(Entries from a dataset)
####################

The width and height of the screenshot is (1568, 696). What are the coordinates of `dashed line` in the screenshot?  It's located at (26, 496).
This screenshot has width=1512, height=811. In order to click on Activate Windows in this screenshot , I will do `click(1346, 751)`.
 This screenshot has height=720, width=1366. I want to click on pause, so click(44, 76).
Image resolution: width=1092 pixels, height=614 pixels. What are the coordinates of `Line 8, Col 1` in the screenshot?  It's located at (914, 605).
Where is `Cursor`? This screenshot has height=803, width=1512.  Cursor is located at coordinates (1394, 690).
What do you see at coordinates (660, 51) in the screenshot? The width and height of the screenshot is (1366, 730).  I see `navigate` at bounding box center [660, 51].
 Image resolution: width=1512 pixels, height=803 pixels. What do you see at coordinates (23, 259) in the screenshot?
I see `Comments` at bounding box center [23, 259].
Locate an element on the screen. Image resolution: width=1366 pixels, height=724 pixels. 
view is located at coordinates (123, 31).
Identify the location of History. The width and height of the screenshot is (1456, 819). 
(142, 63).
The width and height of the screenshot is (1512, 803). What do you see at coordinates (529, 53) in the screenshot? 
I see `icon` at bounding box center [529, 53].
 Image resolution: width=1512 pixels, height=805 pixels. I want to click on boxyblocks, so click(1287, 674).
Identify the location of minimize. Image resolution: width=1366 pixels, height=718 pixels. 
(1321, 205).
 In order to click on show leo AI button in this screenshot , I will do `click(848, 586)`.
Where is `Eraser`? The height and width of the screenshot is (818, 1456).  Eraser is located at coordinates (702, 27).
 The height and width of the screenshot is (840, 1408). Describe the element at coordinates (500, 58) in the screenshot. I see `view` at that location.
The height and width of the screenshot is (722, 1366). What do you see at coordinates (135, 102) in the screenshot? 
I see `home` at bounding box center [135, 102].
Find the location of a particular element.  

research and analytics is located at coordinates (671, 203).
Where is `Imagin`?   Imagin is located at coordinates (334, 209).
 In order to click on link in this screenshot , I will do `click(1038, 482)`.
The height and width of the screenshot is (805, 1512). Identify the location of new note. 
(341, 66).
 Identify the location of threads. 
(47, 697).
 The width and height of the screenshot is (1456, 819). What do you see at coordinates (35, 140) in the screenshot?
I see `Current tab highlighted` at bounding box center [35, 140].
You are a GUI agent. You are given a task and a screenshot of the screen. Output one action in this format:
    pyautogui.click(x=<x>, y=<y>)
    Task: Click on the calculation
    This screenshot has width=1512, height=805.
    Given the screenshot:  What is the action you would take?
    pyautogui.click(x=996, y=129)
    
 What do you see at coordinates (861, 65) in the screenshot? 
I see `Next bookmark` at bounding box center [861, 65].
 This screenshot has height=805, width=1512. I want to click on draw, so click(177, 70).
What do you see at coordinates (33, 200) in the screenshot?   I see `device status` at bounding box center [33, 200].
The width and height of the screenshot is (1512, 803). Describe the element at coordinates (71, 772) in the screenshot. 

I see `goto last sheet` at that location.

####################

* Work to do
Format every line of the entries above as a JSON list of strings, with one string per line and blank lines omitted.

* Response to this task
[
  "The width and height of the screenshot is (1568, 696). What are the coordinates of `dashed line` in the screenshot?  It's located at (26, 496).",
  "This screenshot has width=1512, height=811. In order to click on Activate Windows in this screenshot , I will do `click(1346, 751)`.",
  " This screenshot has height=720, width=1366. I want to click on pause, so click(44, 76).",
  "Image resolution: width=1092 pixels, height=614 pixels. What are the coordinates of `Line 8, Col 1` in the screenshot?  It's located at (914, 605).",
  "Where is `Cursor`? This screenshot has height=803, width=1512.  Cursor is located at coordinates (1394, 690).",
  "What do you see at coordinates (660, 51) in the screenshot? The width and height of the screenshot is (1366, 730).  I see `navigate` at bounding box center [660, 51].",
  " Image resolution: width=1512 pixels, height=803 pixels. What do you see at coordinates (23, 259) in the screenshot?",
  "I see `Comments` at bounding box center [23, 259].",
  "Locate an element on the screen. Image resolution: width=1366 pixels, height=724 pixels. ",
  "view is located at coordinates (123, 31).",
  "Identify the location of History. The width and height of the screenshot is (1456, 819). ",
  "(142, 63).",
  "The width and height of the screenshot is (1512, 803). What do you see at coordinates (529, 53) in the screenshot? ",
  "I see `icon` at bounding box center [529, 53].",
  " Image resolution: width=1512 pixels, height=805 pixels. I want to click on boxyblocks, so click(1287, 674).",
  "Identify the location of minimize. Image resolution: width=1366 pixels, height=718 pixels. ",
  "(1321, 205).",
  " In order to click on show leo AI button in this screenshot , I will do `click(848, 586)`.",
  "Where is `Eraser`? The height and width of the screenshot is (818, 1456).  Eraser is located at coordinates (702, 27).",
  " The height and width of the screenshot is (840, 1408). Describe the element at coordinates (500, 58) in the screenshot. I see `view` at that location.",
  "The height and width of the screenshot is (722, 1366). What do you see at coordinates (135, 102) in the screenshot? ",
  "I see `home` at bounding box center [135, 102].",
  "Find the location of a particular element.  ",
  "research and analytics is located at coordinates (671, 203).",
  "Where is `Imagin`?   Imagin is located at coordinates (334, 209).",
  " In order to click on link in this screenshot , I will do `click(1038, 482)`.",
  "The height and width of the screenshot is (805, 1512). Identify the location of new note. ",
  "(341, 66).",
  " Identify the location of threads. ",
  "(47, 697).",
  " The width and height of the screenshot is (1456, 819). What do you see at coordinates (35, 140) in the screenshot?",
  "I see `Current tab highlighted` at bounding box center [35, 140].",
  "You are a GUI agent. You are given a task and a screenshot of the screen. Output one action in this format:",
  "    pyautogui.click(x=<x>, y=<y>)",
  "    Task: Click on the calculation",
  "    This screenshot has width=1512, height=805.",
  "    Given the screenshot:  What is the action you would take?",
  "    pyautogui.click(x=996, y=129)",
  " What do you see at coordinates (861, 65) in the screenshot? ",
  "I see `Next bookmark` at bounding box center [861, 65].",
  " This screenshot has height=805, width=1512. I want to click on draw, so click(177, 70).",
  "What do you see at coordinates (33, 200) in the screenshot?   I see `device status` at bounding box center [33, 200].",
  "The width and height of the screenshot is (1512, 803). Describe the element at coordinates (71, 772) in the screenshot. ",
  "I see `goto last sheet` at that location."
]